Give an exact copy of the lines from the beginning of the listing below to the "You are a computer-use agent. The image size is (347, 246)." line, inclusive.

EXERCISE MATERIAL
┄┄┄┄┄┄┄┄┄┄
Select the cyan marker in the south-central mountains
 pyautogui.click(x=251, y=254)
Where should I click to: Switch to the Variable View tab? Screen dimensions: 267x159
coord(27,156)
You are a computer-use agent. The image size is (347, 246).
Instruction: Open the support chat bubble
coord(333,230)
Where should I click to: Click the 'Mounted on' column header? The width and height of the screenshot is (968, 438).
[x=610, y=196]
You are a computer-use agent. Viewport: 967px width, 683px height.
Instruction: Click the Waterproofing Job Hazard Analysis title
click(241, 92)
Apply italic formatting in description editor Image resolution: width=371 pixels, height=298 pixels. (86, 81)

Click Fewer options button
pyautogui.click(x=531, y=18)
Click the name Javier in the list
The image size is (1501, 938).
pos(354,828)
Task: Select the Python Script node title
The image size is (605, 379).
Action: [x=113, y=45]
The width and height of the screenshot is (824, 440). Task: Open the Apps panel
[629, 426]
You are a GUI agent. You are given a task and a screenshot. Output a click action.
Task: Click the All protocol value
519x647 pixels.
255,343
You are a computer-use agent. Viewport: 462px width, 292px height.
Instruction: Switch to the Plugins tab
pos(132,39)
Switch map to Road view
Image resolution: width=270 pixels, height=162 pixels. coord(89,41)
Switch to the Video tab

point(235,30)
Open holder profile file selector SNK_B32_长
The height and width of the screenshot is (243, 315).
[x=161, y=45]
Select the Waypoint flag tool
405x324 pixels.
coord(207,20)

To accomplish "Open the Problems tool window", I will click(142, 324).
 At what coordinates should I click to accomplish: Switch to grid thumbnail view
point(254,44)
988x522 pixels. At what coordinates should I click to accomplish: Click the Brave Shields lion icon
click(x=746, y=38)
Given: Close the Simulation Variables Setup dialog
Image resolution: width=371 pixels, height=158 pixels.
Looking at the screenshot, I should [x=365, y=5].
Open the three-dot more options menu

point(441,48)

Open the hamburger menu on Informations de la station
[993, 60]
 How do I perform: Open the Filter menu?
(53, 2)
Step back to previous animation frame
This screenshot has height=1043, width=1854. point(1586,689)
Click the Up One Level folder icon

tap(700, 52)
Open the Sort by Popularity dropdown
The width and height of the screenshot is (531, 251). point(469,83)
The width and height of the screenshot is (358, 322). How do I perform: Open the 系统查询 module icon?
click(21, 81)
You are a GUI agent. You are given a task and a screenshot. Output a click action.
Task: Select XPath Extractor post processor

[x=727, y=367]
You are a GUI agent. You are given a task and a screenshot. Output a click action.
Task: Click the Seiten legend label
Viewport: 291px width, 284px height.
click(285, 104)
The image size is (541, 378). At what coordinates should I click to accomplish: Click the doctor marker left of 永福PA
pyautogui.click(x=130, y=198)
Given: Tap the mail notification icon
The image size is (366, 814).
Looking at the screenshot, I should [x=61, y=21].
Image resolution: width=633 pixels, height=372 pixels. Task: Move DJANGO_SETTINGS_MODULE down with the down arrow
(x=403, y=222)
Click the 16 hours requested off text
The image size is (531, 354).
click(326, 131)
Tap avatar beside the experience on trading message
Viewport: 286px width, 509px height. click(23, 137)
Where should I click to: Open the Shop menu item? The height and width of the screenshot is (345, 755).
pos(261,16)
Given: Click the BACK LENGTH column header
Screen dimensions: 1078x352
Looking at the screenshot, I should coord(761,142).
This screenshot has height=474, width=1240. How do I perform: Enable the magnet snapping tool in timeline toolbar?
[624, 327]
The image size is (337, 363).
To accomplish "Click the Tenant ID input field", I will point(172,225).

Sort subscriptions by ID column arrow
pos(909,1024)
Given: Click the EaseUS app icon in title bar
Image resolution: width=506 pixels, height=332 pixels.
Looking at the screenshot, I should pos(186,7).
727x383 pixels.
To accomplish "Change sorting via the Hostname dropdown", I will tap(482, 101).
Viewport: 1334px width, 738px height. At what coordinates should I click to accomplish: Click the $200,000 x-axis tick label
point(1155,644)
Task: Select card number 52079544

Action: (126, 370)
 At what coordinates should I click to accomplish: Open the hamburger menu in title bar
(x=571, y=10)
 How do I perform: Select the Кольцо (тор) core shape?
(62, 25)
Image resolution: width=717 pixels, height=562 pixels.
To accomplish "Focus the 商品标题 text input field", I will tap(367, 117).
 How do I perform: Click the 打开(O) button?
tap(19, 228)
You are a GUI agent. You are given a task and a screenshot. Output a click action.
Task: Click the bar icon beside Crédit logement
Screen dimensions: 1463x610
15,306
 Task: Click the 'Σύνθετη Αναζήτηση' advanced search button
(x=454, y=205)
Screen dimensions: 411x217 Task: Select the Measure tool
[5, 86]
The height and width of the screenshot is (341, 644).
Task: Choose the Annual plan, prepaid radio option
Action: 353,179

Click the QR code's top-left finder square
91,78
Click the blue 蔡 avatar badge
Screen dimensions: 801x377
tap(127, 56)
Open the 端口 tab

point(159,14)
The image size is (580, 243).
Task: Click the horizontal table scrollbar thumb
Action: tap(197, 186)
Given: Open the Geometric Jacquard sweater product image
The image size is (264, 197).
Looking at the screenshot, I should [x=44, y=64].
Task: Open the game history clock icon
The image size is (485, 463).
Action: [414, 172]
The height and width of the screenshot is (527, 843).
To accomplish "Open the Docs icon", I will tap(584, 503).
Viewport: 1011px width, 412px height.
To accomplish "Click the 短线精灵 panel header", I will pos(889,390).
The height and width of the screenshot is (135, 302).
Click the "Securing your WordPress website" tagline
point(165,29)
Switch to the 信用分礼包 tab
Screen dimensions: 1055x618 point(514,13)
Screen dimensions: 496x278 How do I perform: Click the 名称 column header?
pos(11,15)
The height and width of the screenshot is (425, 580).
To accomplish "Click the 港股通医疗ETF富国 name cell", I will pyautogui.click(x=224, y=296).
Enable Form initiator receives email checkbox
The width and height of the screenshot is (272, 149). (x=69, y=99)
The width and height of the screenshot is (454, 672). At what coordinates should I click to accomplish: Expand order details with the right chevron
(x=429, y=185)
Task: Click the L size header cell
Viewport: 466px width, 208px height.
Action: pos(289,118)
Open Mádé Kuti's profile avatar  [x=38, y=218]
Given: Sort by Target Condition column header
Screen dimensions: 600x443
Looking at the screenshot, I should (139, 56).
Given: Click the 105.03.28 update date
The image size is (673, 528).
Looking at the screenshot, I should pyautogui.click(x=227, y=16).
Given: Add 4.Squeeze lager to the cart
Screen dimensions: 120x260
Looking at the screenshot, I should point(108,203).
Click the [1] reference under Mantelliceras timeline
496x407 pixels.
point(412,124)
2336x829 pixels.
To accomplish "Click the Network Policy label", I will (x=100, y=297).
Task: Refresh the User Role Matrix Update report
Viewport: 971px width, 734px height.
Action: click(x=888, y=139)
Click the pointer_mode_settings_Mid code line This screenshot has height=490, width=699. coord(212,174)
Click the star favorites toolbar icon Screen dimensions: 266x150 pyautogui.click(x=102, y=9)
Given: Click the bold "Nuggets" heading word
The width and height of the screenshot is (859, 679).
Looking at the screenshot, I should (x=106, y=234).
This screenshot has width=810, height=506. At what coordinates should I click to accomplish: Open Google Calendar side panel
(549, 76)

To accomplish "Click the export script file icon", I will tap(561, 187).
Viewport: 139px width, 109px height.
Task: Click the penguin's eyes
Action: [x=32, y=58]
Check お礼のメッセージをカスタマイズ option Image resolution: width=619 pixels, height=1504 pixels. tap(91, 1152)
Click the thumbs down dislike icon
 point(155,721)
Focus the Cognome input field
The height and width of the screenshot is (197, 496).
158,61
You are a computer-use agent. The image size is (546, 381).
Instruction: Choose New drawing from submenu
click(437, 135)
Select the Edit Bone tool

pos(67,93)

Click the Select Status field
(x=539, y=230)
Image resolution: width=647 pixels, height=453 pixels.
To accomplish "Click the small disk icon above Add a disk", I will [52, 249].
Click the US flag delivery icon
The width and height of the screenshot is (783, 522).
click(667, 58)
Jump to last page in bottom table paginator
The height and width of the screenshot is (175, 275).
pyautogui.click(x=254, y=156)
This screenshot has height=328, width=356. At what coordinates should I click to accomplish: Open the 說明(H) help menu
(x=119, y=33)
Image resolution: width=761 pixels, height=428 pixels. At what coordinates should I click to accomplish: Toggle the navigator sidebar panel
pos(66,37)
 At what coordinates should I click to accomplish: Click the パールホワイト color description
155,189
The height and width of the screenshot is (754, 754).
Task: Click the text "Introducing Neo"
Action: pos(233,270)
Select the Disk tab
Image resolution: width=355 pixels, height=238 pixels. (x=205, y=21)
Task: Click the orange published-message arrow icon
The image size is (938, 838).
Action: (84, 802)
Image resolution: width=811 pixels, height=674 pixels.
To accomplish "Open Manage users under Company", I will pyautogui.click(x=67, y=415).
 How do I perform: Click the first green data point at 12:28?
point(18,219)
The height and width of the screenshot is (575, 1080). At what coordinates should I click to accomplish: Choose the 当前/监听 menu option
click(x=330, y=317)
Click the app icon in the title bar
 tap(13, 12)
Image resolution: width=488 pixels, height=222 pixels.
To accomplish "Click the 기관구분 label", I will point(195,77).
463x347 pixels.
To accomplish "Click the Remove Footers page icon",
┄┄┄┄┄┄┄┄┄┄
WORKED SOLUTION
Select the cyan marker in the south-central mountains
 pyautogui.click(x=251, y=254)
Where should I click to: Switch to the Variable View tab? Screen dimensions: 267x159
coord(27,156)
You are a computer-use agent. The image size is (347, 246).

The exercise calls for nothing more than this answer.